A Lausanne, dans l’arrière-boutique, j’ai retrouvé mon lit. Il m’a semblé que toutes sortes de personnes avaient dormi dans mon lit. Il était sale. Il y a une machine, mais elle appartient à l’immeuble. L’immeuble appartient aux gens de l’immeuble et comme j’appartiens moins à l’immeuble que les autres gens, j’ai un droit secondaire sur l’usage de la machine. Ce qu’une névrosée à chien s’est d’ailleurs plu à me faire remarquer en avril alors que je lavais deux chaussettes, allant jusqu’à diligenter une plainte auprès de la régie, laquelle à dépêcher un jeune loup en cravate rose qui m’ayant trouvé ivre mais non sans esprit à dû admettre que: “oui, nous savons elle est folle!”.
Bref, je n’étais pas ravi de me retrouver au boulevard de Grancy qu’il conviendrait d’appeler Boulevard de la mondialisation (Monfrère, moins lyrique, dit “rue de la merde”) et mon lit était sale. J’ai remué quelques livres, consulté mes messages, je suis passé devant la vitrine avec la plus grande discrétion, pour ne pas être vu mais surtout pour ne pas voir ce qui se passait au dehors et, en attendant de me rendre à mon rendez-vous de dix-neuf heures, j’ai médité quelque diatribe relevant de la suite intitulée Pour le bombardement de la ville de Lausanne. Le choc vécu dans le train au départ de Genève, par exemple. Je monte à bord. Les passagers téléphonent. Ceux qui ne téléphonent pas, jouent sur des téléphones. Les autres, écoutent de la musique sur leurs téléphones. Ceux dont le téléphone est sur le côté, travaillent sur des ordinateurs portables. Un dame lit. J’écoute les conversations. Toutes parlent de travail. Projet… CVs… “Est-ce que d’après toi nous avons une bonne stratégie de groupe”. Epatant! J’ai dû me tromper de porte: je suis dans un bureau! Mais pour prendre une noter comme celle-ci, il faut quelques minutes et je n’aime pas être en retard.
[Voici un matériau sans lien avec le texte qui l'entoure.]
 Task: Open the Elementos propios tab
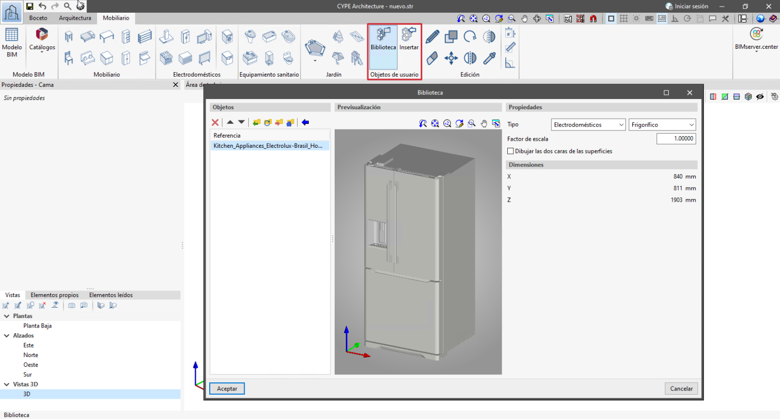54,295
Je déverrouille la porte du magasin, je verrouille derrière moi (le nez au-dessus de la bouche d’aération dans laquelle est coincée un chat mort). Quinze secondes plus tard, je suis sur la terrasse du Tortillard. Un salon de thé qui évoque l’asile (ce qui me fait penser qu’à Fribourg j’ai vu cette autre chose épatante: un femme qui vient de manger un plat du jour tire discrètement une bouteille d’eau de son sac à main et remplit le verre du restaurant en épiant les allées et venues du garçon). Le Tortillard, disais-je. La patronne est blanche comme neige. Un air de fantôme. Sa robe ressemble à une jalousie. Vaporeuse et inquiète, elle trottine. Je porte du noir. Dès que j’arrive en Suisse, je me change: pantalons de chantier noirs, T‑shirt noir, casquette noire, et quelque outils dans les poches, pour le cas où la réalité deviendrait glissante, ou noire. Je commande une chope. Un quart d’heure passe. Autour de moi, trois Français à la conquête du capitalisme: ils parlent de travail. Deux Américains, ils travaillent des courbes sur des ordinateurs portables. Des Italiennes, elles prennent des notes pour un projet d’école de danse. Mon téléphone sonne. C’est M. Il est en retard. Bloqué à la hauteur de Rolle. Il revient de la réunion internationale des identitaires. La terrasse se remplit. Un couple d’Africains. Deux adolescents blonds et carrés façon avant-garde mormone de l’Utah. Ils demandent en anglais à la patronne si elle parle anglais. M. arrive enfin. Nous parlons de l’évolution des médias indépendants et du contrôle de l’internet. A vingt-deux heures, il a faim. Rien avalé depuis qu’il a quitté le château où se tenait sa réunion, à huit cent kilomètres du Boulevard de la Mondialisation. Il tente le Café de l’Europe, repris par des Français qui font des roestis. Fermé. Un pizzeria. Chaises sur les tables. L’ancienne brasserie du quartier, avenue Fraisse. Gérée par des Turcs. Le patron, jambes écartées, chemise ouverte, gras comme un poulet de rôtisserie.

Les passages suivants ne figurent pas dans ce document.